--- Record set Enclosed Below ---

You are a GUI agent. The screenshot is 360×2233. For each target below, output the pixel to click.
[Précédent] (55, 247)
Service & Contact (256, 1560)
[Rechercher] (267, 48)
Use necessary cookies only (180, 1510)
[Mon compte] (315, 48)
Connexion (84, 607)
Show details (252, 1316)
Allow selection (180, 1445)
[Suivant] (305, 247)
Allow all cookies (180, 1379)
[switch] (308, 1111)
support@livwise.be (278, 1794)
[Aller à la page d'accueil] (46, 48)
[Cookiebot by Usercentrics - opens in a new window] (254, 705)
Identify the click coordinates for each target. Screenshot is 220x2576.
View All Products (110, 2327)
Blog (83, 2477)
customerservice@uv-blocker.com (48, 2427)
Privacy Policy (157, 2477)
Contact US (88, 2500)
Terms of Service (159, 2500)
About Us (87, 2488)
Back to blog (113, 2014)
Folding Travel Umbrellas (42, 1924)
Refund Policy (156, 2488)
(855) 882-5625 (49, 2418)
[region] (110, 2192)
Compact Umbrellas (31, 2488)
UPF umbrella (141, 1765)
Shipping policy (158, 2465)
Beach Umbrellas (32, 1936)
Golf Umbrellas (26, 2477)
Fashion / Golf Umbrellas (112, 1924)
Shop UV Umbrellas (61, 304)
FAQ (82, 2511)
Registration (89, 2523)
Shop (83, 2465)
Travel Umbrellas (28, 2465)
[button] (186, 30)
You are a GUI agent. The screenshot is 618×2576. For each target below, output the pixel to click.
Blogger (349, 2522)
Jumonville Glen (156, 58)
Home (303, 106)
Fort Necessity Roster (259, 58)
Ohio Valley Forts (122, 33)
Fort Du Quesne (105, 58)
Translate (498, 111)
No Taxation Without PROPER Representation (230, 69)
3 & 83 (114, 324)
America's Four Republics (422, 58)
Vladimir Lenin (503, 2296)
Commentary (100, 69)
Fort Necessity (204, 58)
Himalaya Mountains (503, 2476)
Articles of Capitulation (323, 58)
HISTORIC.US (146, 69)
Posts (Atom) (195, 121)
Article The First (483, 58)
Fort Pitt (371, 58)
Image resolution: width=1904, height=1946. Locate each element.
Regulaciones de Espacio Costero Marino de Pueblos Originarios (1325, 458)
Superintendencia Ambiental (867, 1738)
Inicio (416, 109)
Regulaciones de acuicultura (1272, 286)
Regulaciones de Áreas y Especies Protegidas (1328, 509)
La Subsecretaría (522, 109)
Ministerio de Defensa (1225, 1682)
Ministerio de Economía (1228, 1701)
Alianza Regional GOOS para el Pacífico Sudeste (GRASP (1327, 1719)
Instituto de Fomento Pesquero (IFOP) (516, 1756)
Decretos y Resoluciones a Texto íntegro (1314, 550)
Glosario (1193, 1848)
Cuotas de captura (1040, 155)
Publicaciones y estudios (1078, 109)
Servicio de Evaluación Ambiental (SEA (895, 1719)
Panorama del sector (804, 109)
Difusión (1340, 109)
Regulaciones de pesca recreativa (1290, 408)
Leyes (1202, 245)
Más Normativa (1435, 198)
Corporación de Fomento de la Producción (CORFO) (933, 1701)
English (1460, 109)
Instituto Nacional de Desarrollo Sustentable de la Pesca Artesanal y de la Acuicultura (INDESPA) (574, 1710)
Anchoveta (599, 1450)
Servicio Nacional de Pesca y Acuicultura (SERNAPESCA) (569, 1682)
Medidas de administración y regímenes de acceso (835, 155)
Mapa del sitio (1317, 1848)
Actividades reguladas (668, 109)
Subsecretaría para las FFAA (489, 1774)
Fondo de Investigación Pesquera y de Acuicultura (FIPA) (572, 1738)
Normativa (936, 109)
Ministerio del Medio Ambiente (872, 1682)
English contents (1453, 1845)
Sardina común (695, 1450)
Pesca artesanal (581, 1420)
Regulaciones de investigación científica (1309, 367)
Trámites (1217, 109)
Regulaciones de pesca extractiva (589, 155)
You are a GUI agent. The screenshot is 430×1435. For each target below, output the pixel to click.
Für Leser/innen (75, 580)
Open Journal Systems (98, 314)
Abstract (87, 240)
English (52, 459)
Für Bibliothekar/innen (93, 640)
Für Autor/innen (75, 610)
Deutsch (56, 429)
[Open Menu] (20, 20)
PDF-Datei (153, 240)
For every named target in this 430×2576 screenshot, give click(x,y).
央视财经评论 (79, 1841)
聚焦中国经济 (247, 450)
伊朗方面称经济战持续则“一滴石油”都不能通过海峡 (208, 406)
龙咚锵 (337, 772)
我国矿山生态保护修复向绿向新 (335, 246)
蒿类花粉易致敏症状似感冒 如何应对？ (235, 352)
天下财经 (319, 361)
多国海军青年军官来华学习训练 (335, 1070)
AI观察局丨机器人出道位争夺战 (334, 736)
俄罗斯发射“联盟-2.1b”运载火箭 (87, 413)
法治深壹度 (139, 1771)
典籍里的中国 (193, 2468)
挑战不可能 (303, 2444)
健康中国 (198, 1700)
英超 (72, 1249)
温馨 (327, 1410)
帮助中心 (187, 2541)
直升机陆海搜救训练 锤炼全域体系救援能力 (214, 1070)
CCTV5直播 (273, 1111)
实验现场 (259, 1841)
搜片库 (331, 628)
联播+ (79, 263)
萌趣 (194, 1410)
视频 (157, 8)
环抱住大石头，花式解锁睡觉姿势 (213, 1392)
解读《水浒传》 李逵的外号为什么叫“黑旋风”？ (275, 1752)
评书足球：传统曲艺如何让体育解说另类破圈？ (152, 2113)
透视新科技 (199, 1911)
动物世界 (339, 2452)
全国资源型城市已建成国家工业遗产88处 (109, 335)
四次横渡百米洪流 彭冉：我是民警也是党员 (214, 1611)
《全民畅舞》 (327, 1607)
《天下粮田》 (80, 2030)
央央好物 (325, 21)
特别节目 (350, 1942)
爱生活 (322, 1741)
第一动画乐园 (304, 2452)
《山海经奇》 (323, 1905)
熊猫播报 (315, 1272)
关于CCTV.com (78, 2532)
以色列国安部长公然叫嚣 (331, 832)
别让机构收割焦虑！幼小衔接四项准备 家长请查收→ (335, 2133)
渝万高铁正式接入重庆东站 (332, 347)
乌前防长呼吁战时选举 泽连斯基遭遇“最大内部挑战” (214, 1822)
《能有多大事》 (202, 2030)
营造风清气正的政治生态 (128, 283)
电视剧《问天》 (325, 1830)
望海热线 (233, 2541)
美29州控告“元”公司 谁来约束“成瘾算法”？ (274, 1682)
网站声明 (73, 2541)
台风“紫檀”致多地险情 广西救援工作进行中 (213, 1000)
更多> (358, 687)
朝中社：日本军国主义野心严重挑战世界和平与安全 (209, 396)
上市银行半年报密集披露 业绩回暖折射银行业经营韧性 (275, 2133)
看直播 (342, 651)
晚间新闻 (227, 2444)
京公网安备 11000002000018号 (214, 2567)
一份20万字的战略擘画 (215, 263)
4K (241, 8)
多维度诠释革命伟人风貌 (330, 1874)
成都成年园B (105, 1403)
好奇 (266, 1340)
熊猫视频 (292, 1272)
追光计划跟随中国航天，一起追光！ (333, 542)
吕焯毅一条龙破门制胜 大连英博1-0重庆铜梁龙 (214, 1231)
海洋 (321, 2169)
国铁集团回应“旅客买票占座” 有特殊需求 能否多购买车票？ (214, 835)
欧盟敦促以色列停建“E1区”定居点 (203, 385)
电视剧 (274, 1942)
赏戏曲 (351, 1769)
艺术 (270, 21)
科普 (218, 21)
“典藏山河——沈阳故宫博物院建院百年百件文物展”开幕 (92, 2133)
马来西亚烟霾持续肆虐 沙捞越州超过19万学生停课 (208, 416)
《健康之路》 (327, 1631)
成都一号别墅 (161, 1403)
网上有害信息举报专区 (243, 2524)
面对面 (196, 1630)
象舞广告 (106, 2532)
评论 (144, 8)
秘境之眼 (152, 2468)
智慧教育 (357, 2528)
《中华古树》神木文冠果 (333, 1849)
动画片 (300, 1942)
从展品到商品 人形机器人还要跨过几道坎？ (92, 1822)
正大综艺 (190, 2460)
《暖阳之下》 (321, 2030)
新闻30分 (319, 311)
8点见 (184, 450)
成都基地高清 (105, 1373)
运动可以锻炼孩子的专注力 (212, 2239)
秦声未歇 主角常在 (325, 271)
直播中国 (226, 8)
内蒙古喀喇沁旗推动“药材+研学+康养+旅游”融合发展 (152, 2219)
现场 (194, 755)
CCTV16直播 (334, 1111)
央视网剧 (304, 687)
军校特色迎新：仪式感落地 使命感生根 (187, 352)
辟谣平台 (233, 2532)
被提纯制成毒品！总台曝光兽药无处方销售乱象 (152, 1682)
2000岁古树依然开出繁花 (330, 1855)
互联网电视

--- End of Enclosed Record set ---

> [The task]
The expected output is the exact run of lines from the start of the entries through the line with "Decretos y Resoluciones", inclusive.

> [Output below]
You are a GUI agent. The screenshot is 360×2233. For each target below, output the pixel to click.
[Précédent] (55, 247)
Service & Contact (256, 1560)
[Rechercher] (267, 48)
Use necessary cookies only (180, 1510)
[Mon compte] (315, 48)
Connexion (84, 607)
Show details (252, 1316)
Allow selection (180, 1445)
[Suivant] (305, 247)
Allow all cookies (180, 1379)
[switch] (308, 1111)
support@livwise.be (278, 1794)
[Aller à la page d'accueil] (46, 48)
[Cookiebot by Usercentrics - opens in a new window] (254, 705)
Identify the click coordinates for each target. Screenshot is 220x2576.
View All Products (110, 2327)
Blog (83, 2477)
customerservice@uv-blocker.com (48, 2427)
Privacy Policy (157, 2477)
Contact US (88, 2500)
Terms of Service (159, 2500)
About Us (87, 2488)
Back to blog (113, 2014)
Folding Travel Umbrellas (42, 1924)
Refund Policy (156, 2488)
(855) 882-5625 (49, 2418)
[region] (110, 2192)
Compact Umbrellas (31, 2488)
UPF umbrella (141, 1765)
Shipping policy (158, 2465)
Beach Umbrellas (32, 1936)
Golf Umbrellas (26, 2477)
Fashion / Golf Umbrellas (112, 1924)
Shop UV Umbrellas (61, 304)
FAQ (82, 2511)
Registration (89, 2523)
Shop (83, 2465)
Travel Umbrellas (28, 2465)
[button] (186, 30)
You are a GUI agent. The screenshot is 618×2576. For each target below, output the pixel to click.
Blogger (349, 2522)
Jumonville Glen (156, 58)
Home (303, 106)
Fort Necessity Roster (259, 58)
Ohio Valley Forts (122, 33)
Fort Du Quesne (105, 58)
Translate (498, 111)
No Taxation Without PROPER Representation (230, 69)
3 & 83 (114, 324)
America's Four Republics (422, 58)
Vladimir Lenin (503, 2296)
Commentary (100, 69)
Fort Necessity (204, 58)
Himalaya Mountains (503, 2476)
Articles of Capitulation (323, 58)
HISTORIC.US (146, 69)
Posts (Atom) (195, 121)
Article The First (483, 58)
Fort Pitt (371, 58)
Image resolution: width=1904, height=1946. Locate each element.
Regulaciones de Espacio Costero Marino de Pueblos Originarios (1325, 458)
Superintendencia Ambiental (867, 1738)
Inicio (416, 109)
Regulaciones de acuicultura (1272, 286)
Regulaciones de Áreas y Especies Protegidas (1328, 509)
La Subsecretaría (522, 109)
Ministerio de Defensa (1225, 1682)
Ministerio de Economía (1228, 1701)
Alianza Regional GOOS para el Pacífico Sudeste (GRASP (1327, 1719)
Instituto de Fomento Pesquero (IFOP) (516, 1756)
Decretos y Resoluciones a Texto íntegro (1314, 550)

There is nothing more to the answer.